I remember that day so clearly.
I was living in Tulsa, OK at the time; working full time for my pastor’s ministry and the church I was attending.
Every morning one of the pastors of the church led the staff in prayer.
That morning as we were praying a quietness came over all of us.
That morning’s prayer session was different and we all knew it, but didn’t know why. Normally, as we all left the room to go back to our own work spaces we would be joyful and talkative.
Not that morning.
We were all quiet.
I always kept a radio in my work space and when I returned at 9:15, I turned it on.
I remember looking at my phone and seeing a number of messages and thinking that odd for so early in the morning. Calls usually didn’t start coming in until after 10:00 AM.

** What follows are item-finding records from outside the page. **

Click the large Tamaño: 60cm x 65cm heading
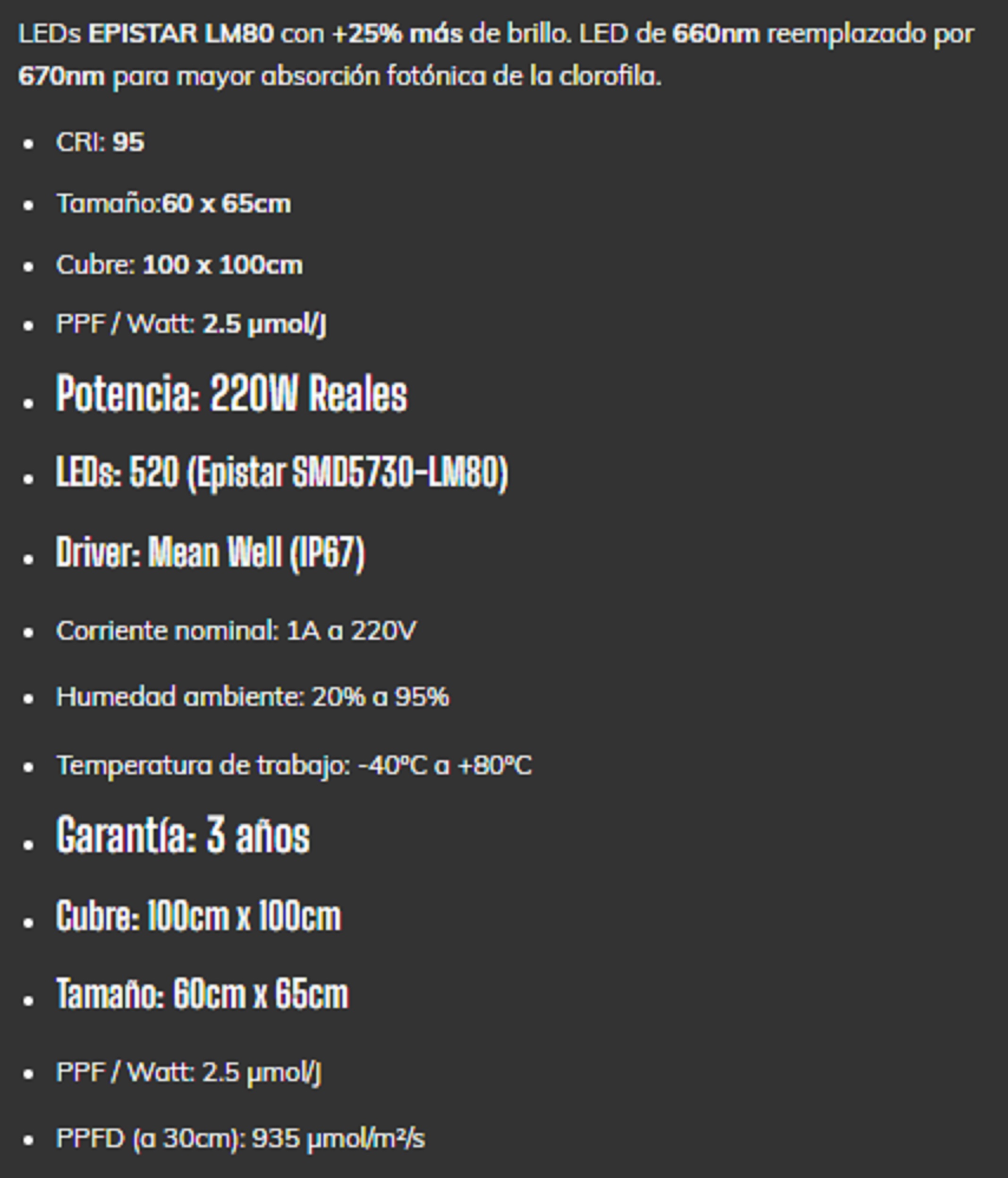Viewport: 1008px width, 1178px height. pos(202,994)
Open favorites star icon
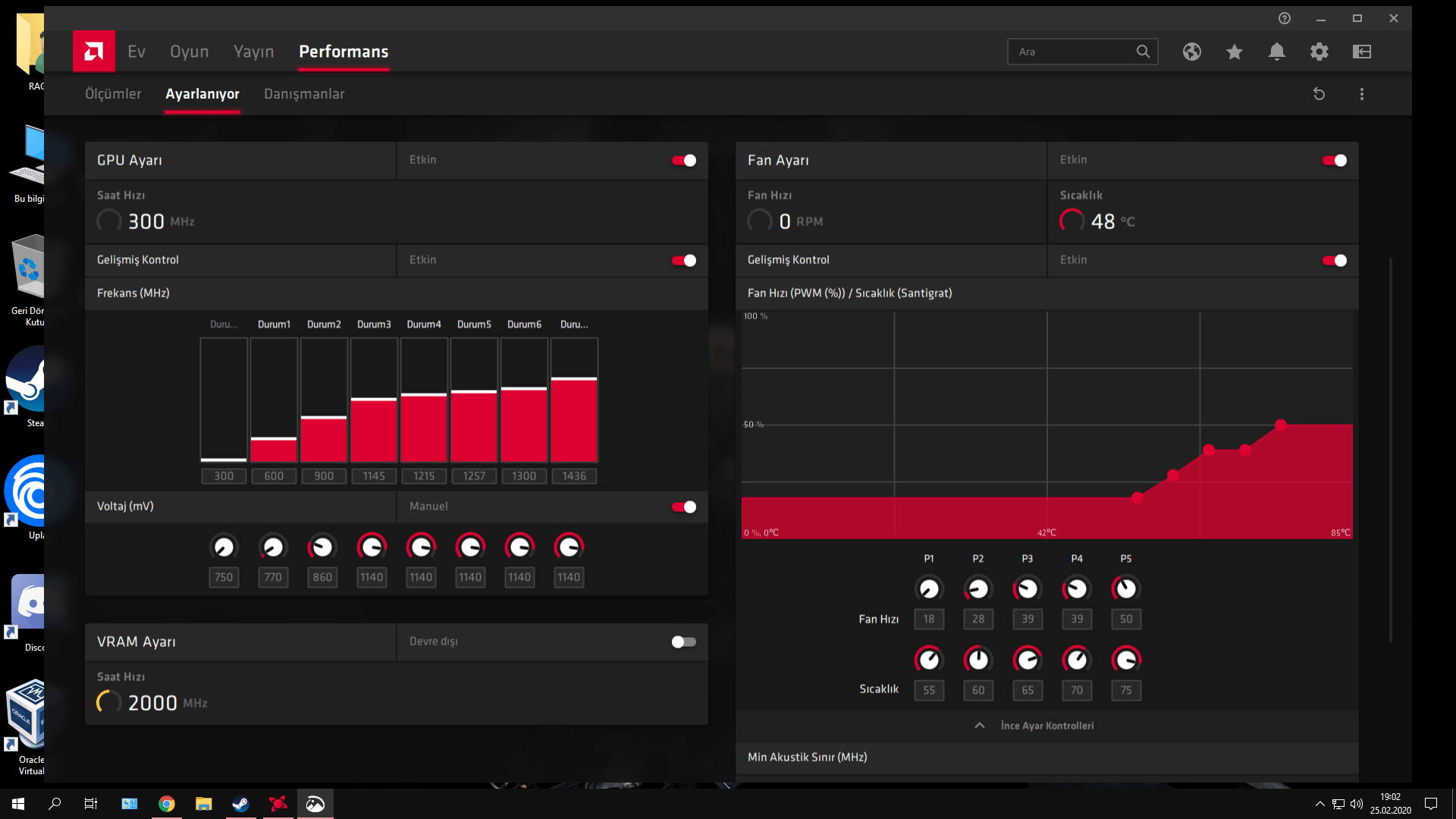1456x819 pixels. click(1234, 52)
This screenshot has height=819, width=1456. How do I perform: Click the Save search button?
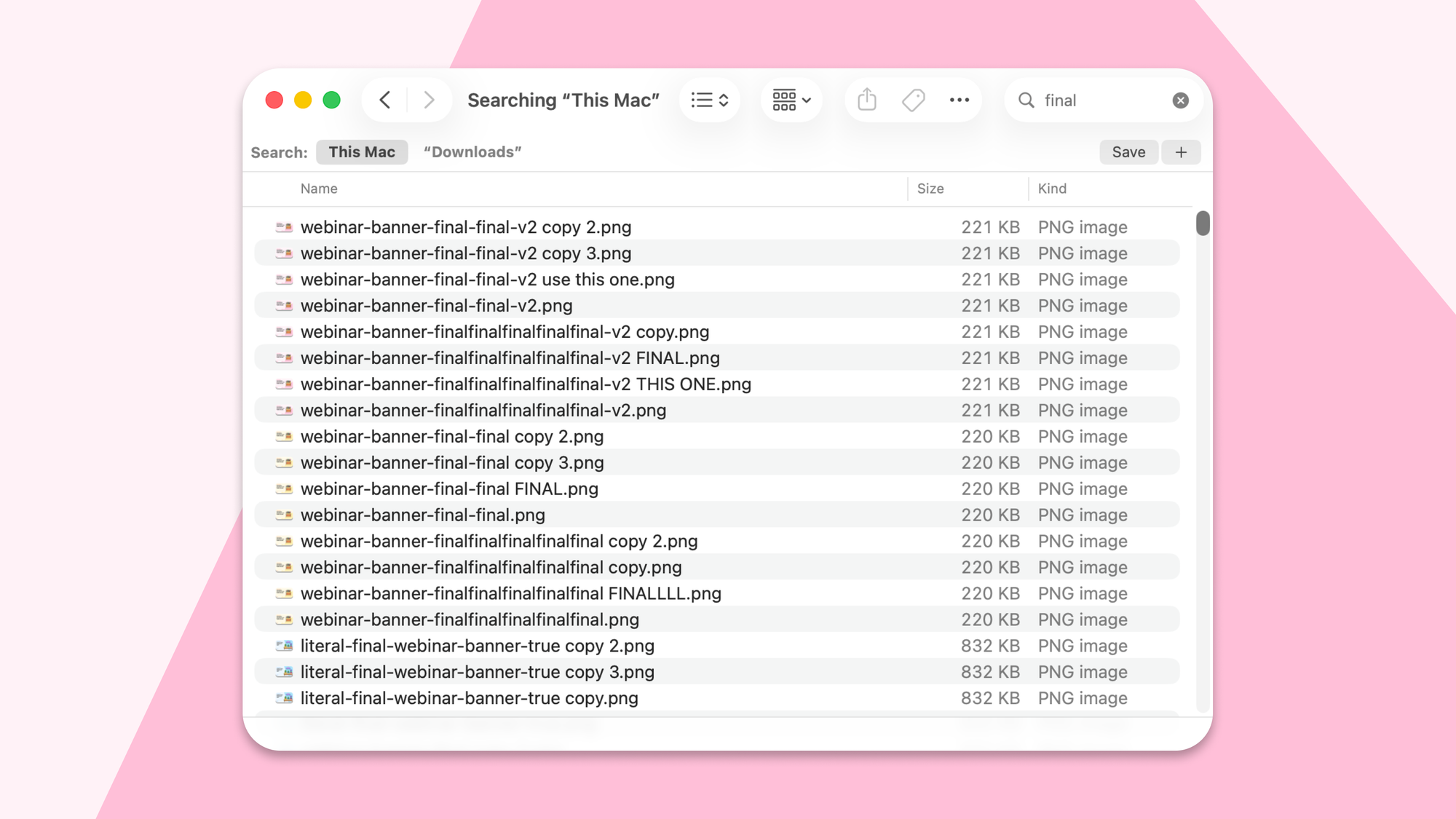click(x=1128, y=151)
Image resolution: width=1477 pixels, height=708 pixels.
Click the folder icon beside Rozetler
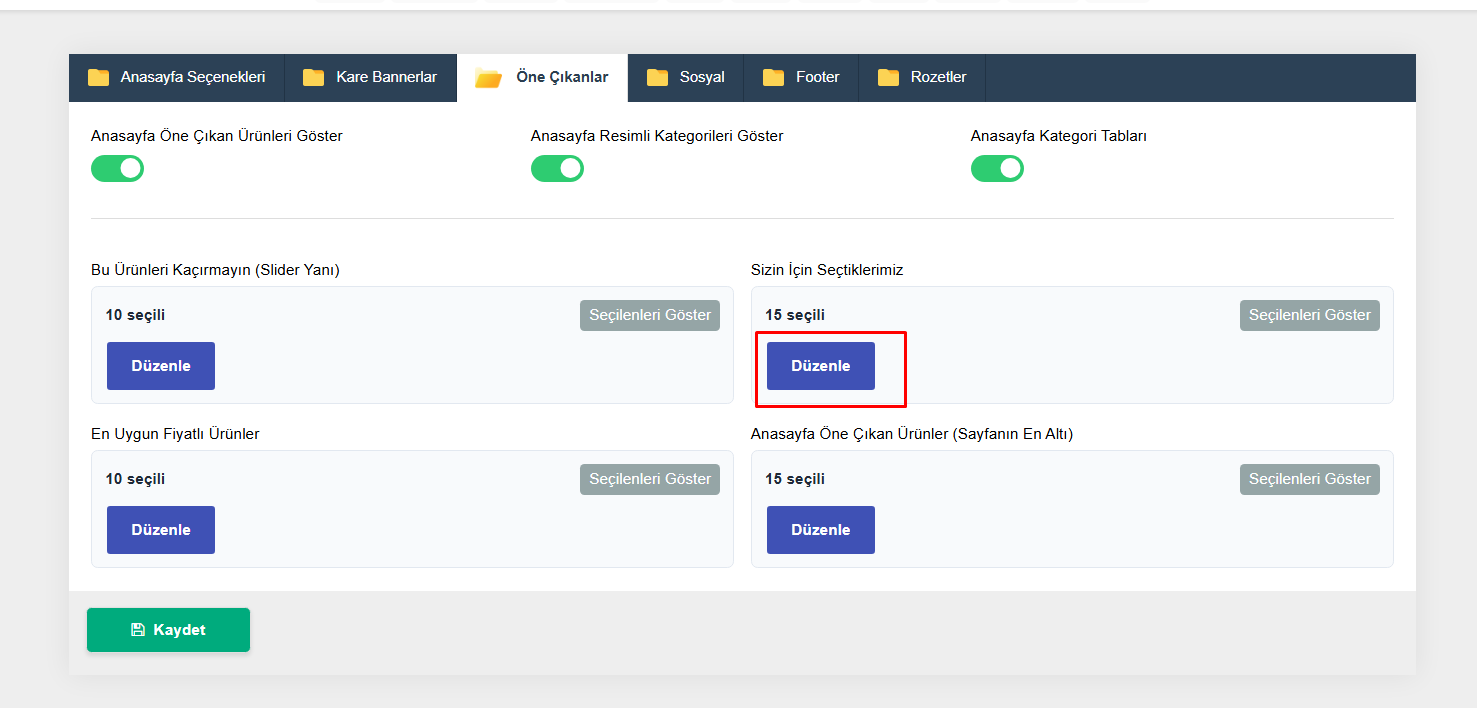coord(888,78)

If I remember correctly, the bomb went off around 9:02 AM.
At 9:20 AM my phone began to ring again and it didn’t stop the entire day.
As I drove home that night, I could barely get to my drive way because the road was filled with cars.
Cars parked EVERYWHERE.
Miles of cars parked EVERYWHERE.
I lived across the street from the Red Cross Blood Center.
Watching the news, I remember being so struck by the sight of the children being carried out of the massive, massive destruction.
None of the children were crying. Not one.
This was a trauma many of us had never before experienced.
Oklahoma City, OK, April 19, 1995 — remembering both the fallen and the heroes of that day.